Astroglial cytoprotection by erythropoietin pre‐conditioning: implications for ischemic and degenerative CNS disorders

Erythropoietin (Epo) is a glycoprotein secreted by the kidney in response to hypoxia that stimulates erythropoiesis through interaction with cell surface Epo receptors. Pre‐treatment with Epo has been shown to protect neurons in models of ischemic injury. The mechanism responsible for this neuroprotection and the effects of Epo on astroglial and other non‐neuronal cell populations remain unknown.

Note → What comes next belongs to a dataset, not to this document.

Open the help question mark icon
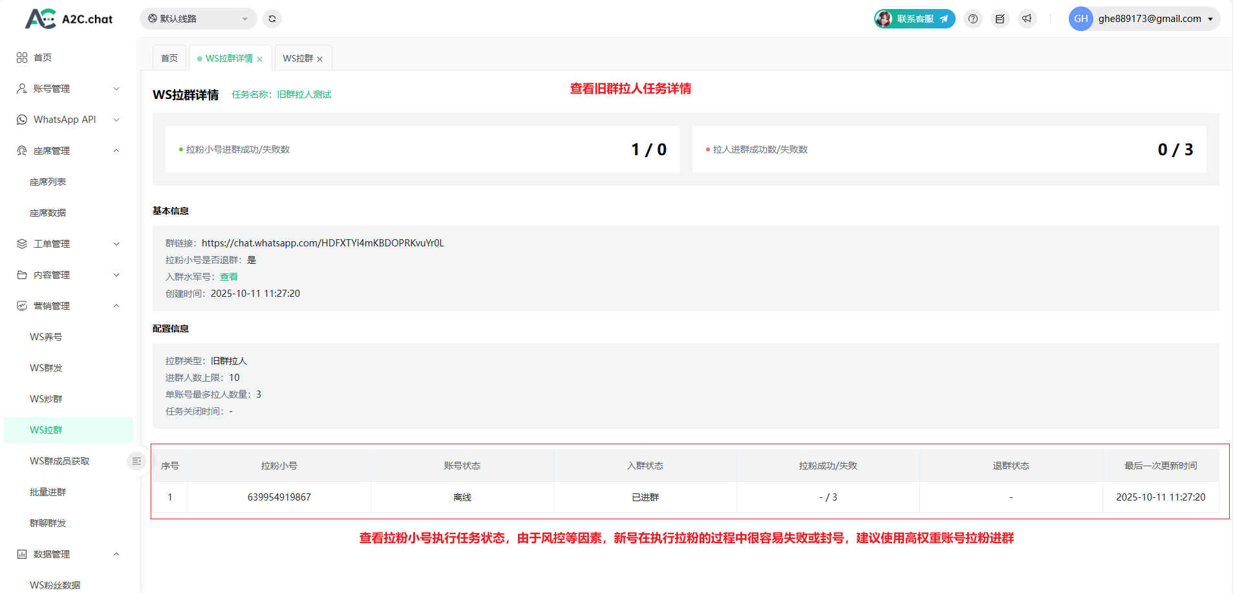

In the present study, we determined whether Epo pre‐treatment protects neonatal rat astrocytes from apoptotic cell death resulting from treatment with nitric oxide, staurosporine (STS) and arsenic trioxide and possible mechanisms mediating Epo‐related cytoprotection. Epo (5–20 U/mL) significantly attenuated multiple hallmarks of apoptotic cell death in astroglia exposed to nitric oxide and STS but not arsenic trioxide. Epo (20 U/mL) induced mild oxidative stress as shown by increases in heme oxygenase (HO)‐1 mRNA and protein expression that could be suppressed by antioxidant coadministration. Moreover, coincubation with tin‐mesoporphyrin, a competitive inhibitor of HO activity, abrogated the cytoprotective effects of Epo (20 U/mL) in the face of STS treatment. Thus, induction of the ho‐ 1 gene may contribute to the glioprotection accruing from high‐dose Epo exposure. Epo may augment astroglial resistance to certain chemical stressors by oxidative stress‐dependent and ‐independent mechanisms.